My Nomadic Life, Non Fiction, Photography, travel, travel, Writing

Thirty-Five

I always thought I’d be dead by thirty-five. I don’t know where this fixation came from, what triggered it, or why I believed it, but the imagined certainty that I wouldn’t live to see forty defined my 20s and early 30s in a very real way. My friends in university would tell me to stop being so macabre and pessimistic but I saw it as a challenge: I had to make the most of the short time I had left. And what better way to spend my life than seeing the world? So that’s what I’ve dedicated the past thirteen years to, from my first solo backpacking trip in North Queensland, Australia when I was twenty-two to my last one through Europe just this year. At thirty-five.

Because of this self-inflicted pressure, this ticking clock quickly counting down the scarce minutes I had left, I was determined to do and see and experience and explore as much as possible before the big three-five. I learned and grew into myself as I travelled the globe seeking earthly pleasures, novelty, and excitement, even through the uncertainties of not having an anchor, a home base, or even direction. The nomadic life tends to get idealised or romanticised, but it poses as many challenges and obstacles as a traditional life—they just manifest themselves in different ways. I spent my birthdays on exotic beaches, welcomed new years in different time zones, and crossed oceans in search of love (and to heal heartbreak), but to do this I’ve had to be far from everything and everyone familiar to me. Fortunately, I find comfort in the unfamiliar.

I visited all six inhabited continents before my thirty-fifth birthday (Antarctica is still on the list), lived in several countries, learnt multiple languages (and forgot a few), almost got married, and moved house more times than I can count. It can get exhausting, having to pack and unpack all the time, living out of a backpack, carrying that backpack around airports and train stations, figuring out what the next step is, sleeping in dorm rooms and sofas, waiting for the shower to be free, meeting new people, saying goodbye. Saying goodbye is still the hardest part for me. But starting over somewhere new is one of my favourite things, which is why I’ve never though twice before moving to a new place or pursuing a stubborn idea that got stuck in my head, like living in South Asia, sailing down the Amazon River all the way to the Atlantic, or trying to buy a house in Italy.  
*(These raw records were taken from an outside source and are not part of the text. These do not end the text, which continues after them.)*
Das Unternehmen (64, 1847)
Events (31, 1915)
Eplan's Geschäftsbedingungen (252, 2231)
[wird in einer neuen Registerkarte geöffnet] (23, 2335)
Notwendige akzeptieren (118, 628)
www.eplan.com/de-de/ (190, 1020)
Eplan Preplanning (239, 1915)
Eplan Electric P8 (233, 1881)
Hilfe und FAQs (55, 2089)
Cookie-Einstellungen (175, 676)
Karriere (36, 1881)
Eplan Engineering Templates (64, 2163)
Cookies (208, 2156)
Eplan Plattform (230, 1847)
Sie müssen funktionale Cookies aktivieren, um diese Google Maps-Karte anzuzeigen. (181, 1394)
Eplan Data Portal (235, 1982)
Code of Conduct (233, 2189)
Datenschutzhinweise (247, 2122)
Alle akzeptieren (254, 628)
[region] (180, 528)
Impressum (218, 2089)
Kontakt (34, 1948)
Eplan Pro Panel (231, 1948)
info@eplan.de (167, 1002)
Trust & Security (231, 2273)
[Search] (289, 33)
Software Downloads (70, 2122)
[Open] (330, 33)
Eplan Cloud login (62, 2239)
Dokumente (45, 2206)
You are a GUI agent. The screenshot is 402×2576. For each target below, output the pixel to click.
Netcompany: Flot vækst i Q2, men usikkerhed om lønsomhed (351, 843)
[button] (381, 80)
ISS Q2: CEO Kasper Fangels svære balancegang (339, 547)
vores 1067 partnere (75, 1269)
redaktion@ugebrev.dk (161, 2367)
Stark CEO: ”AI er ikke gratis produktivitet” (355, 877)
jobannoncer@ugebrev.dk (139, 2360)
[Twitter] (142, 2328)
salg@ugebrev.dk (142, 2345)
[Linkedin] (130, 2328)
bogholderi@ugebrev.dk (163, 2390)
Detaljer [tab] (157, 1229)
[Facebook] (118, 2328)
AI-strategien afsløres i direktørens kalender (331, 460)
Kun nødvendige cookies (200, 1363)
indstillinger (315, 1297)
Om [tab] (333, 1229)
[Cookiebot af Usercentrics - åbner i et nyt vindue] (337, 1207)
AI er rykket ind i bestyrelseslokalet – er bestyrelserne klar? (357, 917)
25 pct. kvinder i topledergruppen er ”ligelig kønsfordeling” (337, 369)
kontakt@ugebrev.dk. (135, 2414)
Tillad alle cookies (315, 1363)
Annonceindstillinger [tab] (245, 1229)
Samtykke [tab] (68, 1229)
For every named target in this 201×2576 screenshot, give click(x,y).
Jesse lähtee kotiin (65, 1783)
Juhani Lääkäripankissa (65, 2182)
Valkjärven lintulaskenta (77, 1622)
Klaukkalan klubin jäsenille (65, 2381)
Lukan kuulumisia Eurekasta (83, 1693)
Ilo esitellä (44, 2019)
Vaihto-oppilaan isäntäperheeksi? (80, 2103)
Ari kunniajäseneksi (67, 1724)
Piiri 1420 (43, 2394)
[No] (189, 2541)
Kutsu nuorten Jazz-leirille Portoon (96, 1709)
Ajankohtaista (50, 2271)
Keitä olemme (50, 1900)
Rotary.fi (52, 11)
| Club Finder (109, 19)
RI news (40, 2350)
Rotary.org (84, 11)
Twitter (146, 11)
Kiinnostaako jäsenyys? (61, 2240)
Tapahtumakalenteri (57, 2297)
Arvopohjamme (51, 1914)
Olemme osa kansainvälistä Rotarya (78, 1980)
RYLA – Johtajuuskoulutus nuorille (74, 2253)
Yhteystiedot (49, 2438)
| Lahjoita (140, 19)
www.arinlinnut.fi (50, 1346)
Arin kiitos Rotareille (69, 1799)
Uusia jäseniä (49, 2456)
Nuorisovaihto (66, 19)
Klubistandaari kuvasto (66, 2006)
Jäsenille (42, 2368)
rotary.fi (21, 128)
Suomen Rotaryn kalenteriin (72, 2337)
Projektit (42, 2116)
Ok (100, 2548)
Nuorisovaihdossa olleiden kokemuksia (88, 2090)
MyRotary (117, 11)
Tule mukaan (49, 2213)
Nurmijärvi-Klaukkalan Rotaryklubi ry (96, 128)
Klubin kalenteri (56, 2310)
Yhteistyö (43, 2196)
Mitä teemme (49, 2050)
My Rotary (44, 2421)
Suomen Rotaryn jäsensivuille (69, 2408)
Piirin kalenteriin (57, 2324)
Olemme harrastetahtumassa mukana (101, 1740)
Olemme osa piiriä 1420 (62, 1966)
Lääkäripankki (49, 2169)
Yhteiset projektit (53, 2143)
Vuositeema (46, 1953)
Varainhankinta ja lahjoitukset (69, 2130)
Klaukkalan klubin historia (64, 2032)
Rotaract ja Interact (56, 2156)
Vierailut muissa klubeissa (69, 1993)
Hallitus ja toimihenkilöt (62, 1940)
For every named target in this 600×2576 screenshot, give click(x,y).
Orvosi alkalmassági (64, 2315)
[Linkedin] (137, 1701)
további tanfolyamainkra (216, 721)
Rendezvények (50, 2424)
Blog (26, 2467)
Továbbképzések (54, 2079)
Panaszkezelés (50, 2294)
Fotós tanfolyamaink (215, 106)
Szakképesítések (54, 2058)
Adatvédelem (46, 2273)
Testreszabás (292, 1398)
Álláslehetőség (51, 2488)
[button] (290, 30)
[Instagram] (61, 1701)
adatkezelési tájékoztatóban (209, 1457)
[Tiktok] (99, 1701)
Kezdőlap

When lockdowns started in March 2020, I was grateful I had seen so much of the world already. And then I turned thirty-five in 2021, still in the midst of a global pandemic—the slowest, most boring apocalypse I never imagined. As I get older, the thrill of exploration and discovery remains intact, but the desire for a place to call my own becomes more urgent; the ambitions of a great career, which I traded for a decade and a half of hedonistic fun, are also getting stronger. But I can’t seem to stay still no matter how much I try; there’s something that keeps pulling me back out into the unknown, urging me to go on another adventure, to document our natural world, to discover more of what unites us, to experience the things that connect every single living being on this planet and the responsibility that entails. That’s the thing about gaining a global perspective through travel: it will forever change you and the way you see the world.

I hope to keep travelling for many years to come, but there’s so much more I want to do; so much, in fact, that I’m certain I need multiple lifetimes to accomplish and be everything I dream of doing and being, which is probably why I’ve always been in such a rush to squeeze as much out of this life as humanly possible. Travel has been my Plan A for years but I’m always thinking about Plan B… and C and D and… I can’t help but wonder, does this ever stop? This yearning, this craving, for more, for different, for new. I hope not, I don’t want it to stop. So even though I made it past my thirty-fifth birthday, that same feeling that time is running out remains, as does the question: how will I spend the rest of my time? I’m not sure about that, either, especially with COVID. All I know is there’s still too much of the world I haven’t seen.